Police chased down the armed robber, who dropped an unregistered Glock handgun. News reports described the shooter as a 17-year-old high-school student from Tracy, some 70 miles inland. In the video, he appears a grown man about the size of the six-foot-one Pearsall.
The armed robber was not named and his booking photo not released. A crime of this magnitude would seem to demand prosecution as an adult, but the 2016 Proposition 57, the “Public Safety and Rehabilitation Act of 2016,” bans the direct filing of juvenile cases in adult court.
The shooter was charged with attempted murder, attempted second-degree robbery and assault with a semiautomatic firearm. It emerged that the shooter has another “pending matter” in the legal system, suggesting that he’s a repeat offender.
In May, 2025, still no word of any trial or sentence. As justice awaits, the case does expose some California realities.
California maintains some of the nation’s strictest gun laws, requiring background checks even to buy ammunition.
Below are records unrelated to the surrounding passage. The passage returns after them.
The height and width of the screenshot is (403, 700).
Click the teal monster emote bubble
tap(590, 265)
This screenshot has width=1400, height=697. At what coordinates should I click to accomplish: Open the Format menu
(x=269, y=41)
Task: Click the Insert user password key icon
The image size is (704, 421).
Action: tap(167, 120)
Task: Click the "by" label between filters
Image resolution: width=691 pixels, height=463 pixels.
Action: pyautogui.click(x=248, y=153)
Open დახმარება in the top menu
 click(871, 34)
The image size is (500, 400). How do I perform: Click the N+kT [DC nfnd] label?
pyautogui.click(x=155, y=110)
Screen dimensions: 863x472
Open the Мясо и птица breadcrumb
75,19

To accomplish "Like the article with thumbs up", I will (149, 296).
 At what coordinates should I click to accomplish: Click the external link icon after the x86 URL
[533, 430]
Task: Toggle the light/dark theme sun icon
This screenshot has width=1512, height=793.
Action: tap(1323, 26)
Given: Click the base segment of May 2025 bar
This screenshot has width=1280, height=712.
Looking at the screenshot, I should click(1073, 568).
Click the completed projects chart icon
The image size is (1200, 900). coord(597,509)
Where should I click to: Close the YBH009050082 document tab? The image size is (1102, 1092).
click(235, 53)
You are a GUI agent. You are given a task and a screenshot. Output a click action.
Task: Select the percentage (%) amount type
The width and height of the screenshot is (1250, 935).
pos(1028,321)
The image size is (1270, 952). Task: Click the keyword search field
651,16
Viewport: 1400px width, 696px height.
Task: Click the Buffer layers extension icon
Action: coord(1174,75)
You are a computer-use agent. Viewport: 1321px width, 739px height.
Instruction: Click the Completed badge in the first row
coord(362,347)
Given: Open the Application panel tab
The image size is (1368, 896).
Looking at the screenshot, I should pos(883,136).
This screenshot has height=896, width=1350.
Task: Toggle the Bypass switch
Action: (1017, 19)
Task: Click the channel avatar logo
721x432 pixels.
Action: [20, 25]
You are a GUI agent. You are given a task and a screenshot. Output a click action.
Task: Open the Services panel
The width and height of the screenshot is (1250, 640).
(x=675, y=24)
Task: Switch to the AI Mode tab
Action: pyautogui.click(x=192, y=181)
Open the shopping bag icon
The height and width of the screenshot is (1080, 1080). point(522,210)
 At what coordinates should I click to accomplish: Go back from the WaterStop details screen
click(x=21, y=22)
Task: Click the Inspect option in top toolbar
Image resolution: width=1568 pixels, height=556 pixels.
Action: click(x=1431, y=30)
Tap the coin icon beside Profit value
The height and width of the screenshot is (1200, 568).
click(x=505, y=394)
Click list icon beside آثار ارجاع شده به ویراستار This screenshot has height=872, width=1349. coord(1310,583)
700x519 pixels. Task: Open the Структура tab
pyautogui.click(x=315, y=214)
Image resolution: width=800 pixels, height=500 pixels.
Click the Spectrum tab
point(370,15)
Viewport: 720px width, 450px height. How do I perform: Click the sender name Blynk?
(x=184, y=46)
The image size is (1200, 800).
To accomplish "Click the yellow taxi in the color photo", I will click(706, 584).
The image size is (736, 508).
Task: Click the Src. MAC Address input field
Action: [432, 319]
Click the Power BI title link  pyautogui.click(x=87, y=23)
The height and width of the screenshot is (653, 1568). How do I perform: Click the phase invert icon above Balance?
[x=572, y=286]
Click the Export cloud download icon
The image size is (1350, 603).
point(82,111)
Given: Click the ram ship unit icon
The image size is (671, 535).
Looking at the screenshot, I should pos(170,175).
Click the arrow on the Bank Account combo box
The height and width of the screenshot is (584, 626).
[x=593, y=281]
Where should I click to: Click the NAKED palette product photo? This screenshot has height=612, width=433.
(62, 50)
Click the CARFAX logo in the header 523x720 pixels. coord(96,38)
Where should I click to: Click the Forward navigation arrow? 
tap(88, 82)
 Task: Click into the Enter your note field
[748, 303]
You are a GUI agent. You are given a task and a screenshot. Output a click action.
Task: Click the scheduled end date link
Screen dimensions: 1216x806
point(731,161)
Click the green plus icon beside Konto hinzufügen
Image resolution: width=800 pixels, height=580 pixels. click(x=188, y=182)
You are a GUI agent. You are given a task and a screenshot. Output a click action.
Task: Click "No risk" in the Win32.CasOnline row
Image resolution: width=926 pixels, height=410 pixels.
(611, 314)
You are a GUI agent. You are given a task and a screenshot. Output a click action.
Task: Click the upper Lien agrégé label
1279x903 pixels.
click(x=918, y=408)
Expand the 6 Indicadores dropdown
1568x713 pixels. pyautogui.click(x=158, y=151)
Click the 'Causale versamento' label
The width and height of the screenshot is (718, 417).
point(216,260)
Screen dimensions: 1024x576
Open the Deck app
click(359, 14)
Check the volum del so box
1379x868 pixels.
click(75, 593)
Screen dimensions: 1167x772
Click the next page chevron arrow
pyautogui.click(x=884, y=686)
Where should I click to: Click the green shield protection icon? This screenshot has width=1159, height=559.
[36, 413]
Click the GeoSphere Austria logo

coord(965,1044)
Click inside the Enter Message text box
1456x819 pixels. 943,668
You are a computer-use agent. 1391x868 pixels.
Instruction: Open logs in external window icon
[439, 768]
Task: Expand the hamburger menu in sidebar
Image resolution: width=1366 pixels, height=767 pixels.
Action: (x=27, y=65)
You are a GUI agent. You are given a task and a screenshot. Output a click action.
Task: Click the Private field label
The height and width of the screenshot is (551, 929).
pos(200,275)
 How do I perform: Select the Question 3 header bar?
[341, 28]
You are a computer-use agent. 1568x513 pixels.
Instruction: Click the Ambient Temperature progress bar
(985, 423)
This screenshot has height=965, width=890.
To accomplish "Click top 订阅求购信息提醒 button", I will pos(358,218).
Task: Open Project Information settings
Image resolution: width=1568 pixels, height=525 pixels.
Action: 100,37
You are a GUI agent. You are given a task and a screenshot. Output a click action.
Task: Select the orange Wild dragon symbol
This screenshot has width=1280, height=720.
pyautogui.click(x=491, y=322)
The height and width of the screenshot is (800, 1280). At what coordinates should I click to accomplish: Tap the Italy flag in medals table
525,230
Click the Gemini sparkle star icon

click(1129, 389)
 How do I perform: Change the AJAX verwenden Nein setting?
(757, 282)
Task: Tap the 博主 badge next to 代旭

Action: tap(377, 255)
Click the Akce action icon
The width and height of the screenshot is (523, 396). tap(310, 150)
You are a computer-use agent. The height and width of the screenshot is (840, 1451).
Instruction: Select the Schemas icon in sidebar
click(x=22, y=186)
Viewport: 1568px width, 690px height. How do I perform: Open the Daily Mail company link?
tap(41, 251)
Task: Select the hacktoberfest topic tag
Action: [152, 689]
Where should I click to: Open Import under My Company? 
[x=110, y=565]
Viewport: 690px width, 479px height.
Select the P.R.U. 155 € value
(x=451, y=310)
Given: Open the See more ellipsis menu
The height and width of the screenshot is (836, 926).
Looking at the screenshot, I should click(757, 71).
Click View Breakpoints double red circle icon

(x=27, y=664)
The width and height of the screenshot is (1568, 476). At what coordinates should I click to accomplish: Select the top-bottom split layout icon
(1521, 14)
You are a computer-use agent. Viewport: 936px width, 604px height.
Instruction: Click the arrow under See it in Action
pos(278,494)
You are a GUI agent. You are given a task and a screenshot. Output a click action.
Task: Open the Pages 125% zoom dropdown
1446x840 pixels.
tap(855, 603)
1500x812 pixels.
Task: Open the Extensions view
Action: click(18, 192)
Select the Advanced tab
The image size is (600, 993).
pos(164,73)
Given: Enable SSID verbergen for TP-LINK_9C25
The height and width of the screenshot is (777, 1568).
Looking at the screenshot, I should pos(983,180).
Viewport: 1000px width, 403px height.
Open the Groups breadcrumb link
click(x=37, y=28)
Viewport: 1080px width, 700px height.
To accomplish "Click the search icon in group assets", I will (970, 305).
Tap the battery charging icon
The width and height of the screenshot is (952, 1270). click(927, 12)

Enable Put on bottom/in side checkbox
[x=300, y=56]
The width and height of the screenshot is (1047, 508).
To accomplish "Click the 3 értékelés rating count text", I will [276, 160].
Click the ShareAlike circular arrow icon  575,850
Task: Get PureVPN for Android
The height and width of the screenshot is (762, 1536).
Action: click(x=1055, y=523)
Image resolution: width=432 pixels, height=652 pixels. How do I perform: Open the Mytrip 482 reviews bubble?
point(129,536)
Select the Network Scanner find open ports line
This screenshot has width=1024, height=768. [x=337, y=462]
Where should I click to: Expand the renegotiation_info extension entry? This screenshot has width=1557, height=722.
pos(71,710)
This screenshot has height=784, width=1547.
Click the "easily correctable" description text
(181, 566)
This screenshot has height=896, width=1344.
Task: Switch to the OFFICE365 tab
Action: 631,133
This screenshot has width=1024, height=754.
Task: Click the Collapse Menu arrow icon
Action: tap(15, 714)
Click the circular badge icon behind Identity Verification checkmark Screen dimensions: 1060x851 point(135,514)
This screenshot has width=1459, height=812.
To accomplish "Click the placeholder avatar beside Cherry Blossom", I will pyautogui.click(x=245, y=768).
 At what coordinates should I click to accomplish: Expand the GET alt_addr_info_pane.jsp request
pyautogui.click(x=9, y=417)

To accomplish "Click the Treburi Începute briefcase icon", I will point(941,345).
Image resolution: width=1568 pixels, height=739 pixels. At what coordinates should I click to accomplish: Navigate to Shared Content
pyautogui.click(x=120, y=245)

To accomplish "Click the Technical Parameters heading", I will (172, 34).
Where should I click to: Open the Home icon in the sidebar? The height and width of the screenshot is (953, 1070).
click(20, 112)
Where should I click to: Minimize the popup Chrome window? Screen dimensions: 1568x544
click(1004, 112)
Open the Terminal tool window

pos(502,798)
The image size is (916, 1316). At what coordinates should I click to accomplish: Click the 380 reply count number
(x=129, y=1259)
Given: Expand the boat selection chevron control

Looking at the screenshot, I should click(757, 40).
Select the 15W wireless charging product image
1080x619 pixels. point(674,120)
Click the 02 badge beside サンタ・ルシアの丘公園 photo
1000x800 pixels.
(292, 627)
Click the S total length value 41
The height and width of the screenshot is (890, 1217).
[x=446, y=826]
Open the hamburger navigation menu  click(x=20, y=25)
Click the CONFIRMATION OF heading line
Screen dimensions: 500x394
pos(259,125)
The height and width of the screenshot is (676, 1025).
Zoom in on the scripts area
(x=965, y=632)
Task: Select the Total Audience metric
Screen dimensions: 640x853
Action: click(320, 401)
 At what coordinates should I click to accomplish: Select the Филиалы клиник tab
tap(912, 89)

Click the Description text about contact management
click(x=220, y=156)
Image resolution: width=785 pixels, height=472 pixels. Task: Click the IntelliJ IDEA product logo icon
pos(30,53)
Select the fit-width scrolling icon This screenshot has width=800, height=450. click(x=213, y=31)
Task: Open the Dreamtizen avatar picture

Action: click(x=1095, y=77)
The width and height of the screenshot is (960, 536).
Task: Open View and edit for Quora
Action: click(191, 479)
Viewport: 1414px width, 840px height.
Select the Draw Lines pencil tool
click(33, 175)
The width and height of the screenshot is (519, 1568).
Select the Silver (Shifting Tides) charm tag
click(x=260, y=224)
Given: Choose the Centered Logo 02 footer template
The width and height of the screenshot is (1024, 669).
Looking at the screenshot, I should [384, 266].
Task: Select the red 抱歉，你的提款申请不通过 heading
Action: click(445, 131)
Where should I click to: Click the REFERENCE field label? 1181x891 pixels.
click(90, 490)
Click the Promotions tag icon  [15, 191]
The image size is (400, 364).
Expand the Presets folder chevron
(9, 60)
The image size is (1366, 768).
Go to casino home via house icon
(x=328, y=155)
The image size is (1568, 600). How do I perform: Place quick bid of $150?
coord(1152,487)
As the Pearsall shooting confirms, these laws do not apply to criminals but public officials have failed to notice.
Former San Francisco mayor London Breed praised police for quick action and claimed that shootings in Union Square were rare. On the other hand, the mayor failed to name or criticize the shooter and did not condemn the attack as an example of “gun violence.” Gov. Gavin Newsom, a former mayor of San Francisco, failed to call out gun violence and issued no public comment on the shooting that anybody can find.
That was also the case with state attorney general Rob Bonta, a supporter of “life saving ammunition laws.” Consider also former attorney general and San Francisco district attorney Kamala Harris, at the time of the Pearsall shooting a candidate for president. By all indications, candidate Harris offered no comment on the case. Given her record on crime, that comes as no surprise.
December 2 will mark ten years since, at the Inland Regional Center in San Bernardino, Syed Farook and Tashfeen Malik gunned down Robert Adams, Isaac Amianos, Bennetta Betbadal, Harry Bowman, Sierra Clayborn, Juan Espinoza, Aurora Godoy, Shannon Johnson, Larry Daniel Kaufman, Damien Meins, Tin Nguyen, Nicholas Thalasinos, Yvette Velasco, and Michael Wetzel. Farook and Malik wounded more than 20 others and planted bombs at the crime scene to take out first responders.
In a December 17 statement, attorney general Harris mentioned “those who lost their lives,” but failed to name a single victim or condemn the shooters. Harris also failed to call out the mass murder as gun violence. That brings up another California law that NFL draft picks and the people should keep in mind.
In 2018, Gov. Jerry Brown signed Senate Bill 1391, under which anyone under age 16 could murder the entire 49er team, be tried only in juvenile court, and gain release at age 25. That gives Pearsall and Williams plenty to ponder, and this year’s draft packed another surprise.
The Las Vegas Raiders, formerly of Oakland, California, selected wide receiver Jack Bech out of Texas Christian University (TCU). The draftee’s older brother Martin “Tiger” Bech, a football star at Princeton, was a victim of the New Year’s Day terrorist attack in New Orleans that claimed 14 lives and left many others wounded.
The vaunted Federal Bureau of Investigation failed to prevent the deadly attack and played no role in the takedown of the terrorist. That was also true at Fort Hood (2009) the Boston Marathon (2013), San Bernardino (2015) and Orlando in 2016, all with massive loss of innocent lives and scores wounded.
In recent years, the FBI has been harassing pro-life activists and protesting parents alike. In 2023 an FBI SWAT team gunned down Craig Robertson, a 75-year-old woodworker, for threats to Joe Biden he allegedly made online.
New FBI boss Kash Patel has pledged to make changes. He might start with a full, public investigation of the Robertson shooting and move on to the attacks the FBI failed to prevent. Was any FBI official disciplined, demoted, or dismissed?
If Patel truly wants change, he should take a lesson from football. The game does not proceed until the penalty has been marked off.